EXTRAIT -
<<<<

Dans un atelier, un guide portant un fusil militaire en bandoulière a distribué des cartes de Gaza et expliqué que l’annexion de Gaza ajouterait 40 kilomètres à la côte israélienne. « Ce n’est pas une petite partie de l’État d’Israël, et elle est entre nos mains – nous n’avons qu’à la prendre », a-t-il déclaré.
Rina Kushland, une participante de 76 ans à cet atelier, originaire de la ville de Modi’in, dans le centre d’Israël, a déclaré qu’en ce qui la concerne, la colonisation de Gaza est « la solution pour la sécurité d’Israël. Et c’est aussi la nôtre : « Je vous ai donné cette terre, de l’Euphrate au fleuve d’Égypte », est-il écrit [dans la Torah]. Il peut y avoir des morts. J’ai des enfants, des petits-enfants et des arrière-petits-enfants ; si le sang doit couler, je suis prête à ce que ce soit le mien ».
Lors de la table ronde principale, comme il est d’usage dans ce genre d’événement, la vedette était Daniella Weiss, résidente de la colonie de Kedumim en Cisjordanie et présidente de la principale organisation de colons, Nahala. « Nous avons foi en Dieu et en l’expérience que nous avons acquise au cours de nombreuses années de colonisation – plus de 850 000 Juifs et Juives au-delà de la ligne verte [en Cisjordanie, y compris Jérusalem-Est] », a-t-elle déclaré au public. « Ce que nous faisons ici est un copier-coller de Gaza. Ce n’est pas pour rien que nous avons fait 50 ans d’efforts et que nous avons réussi ».

>>>>

DONNÉES FOURNIES -
<<<<

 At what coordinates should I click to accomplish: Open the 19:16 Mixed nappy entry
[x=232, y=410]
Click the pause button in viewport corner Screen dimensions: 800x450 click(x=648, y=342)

>>>>

CONSIGNES -
Donnez la suite de l'extrait sur le projet de colonisation de Gaza, en reprenant juste après sa dernière phrase. La liste constitue un matériau distinct de l'extrait.

RÉPONSE ATTENDUE -
Right-wing activists at the settlement event near Gaza, October 21, 2024. (Oren Ziv)
En anglais, à l’intention de la presse étrangère venue couvrir l’événement, elle a ajouté : « L’objectif est d’établir des colonies dans toute la bande de Gaza, du nord au sud. Des milliers de personnes sont prêtes à s’installer dans la bande de Gaza. En même temps, je le dis clairement, les guerres apportent cette chose terrible que sont les réfugié·es. Sans le 7 octobre, nous ne serions pas ici. Mais le 7 octobre a changé l’histoire. À la suite de ce massacre brutal, les Arabes de Gaza ont perdu le droit d’être ici pour toujours. Elles et ils iront dans différents pays du monde. Elles et ils ne resteront pas ici.
« L’armée israélienne mettra fin aux agissements du Hamas et du Hezbollah et, dans le même temps, nous poursuivrons notre projet d’implantation dans la région », a poursuivi M. Weiss. « Nous parlons également du Liban, mais il faut du temps pour préparer physiquement les gens au déménagement. Nous remplirons les zones qui seront libérées avec des communautés juives. Peut-être qu’au début, nous serons dans des camps militaires – civil·es et soldat·es [ensemble], comme cela s’est produit dans de nombreux endroits en Judée et en Samarie ».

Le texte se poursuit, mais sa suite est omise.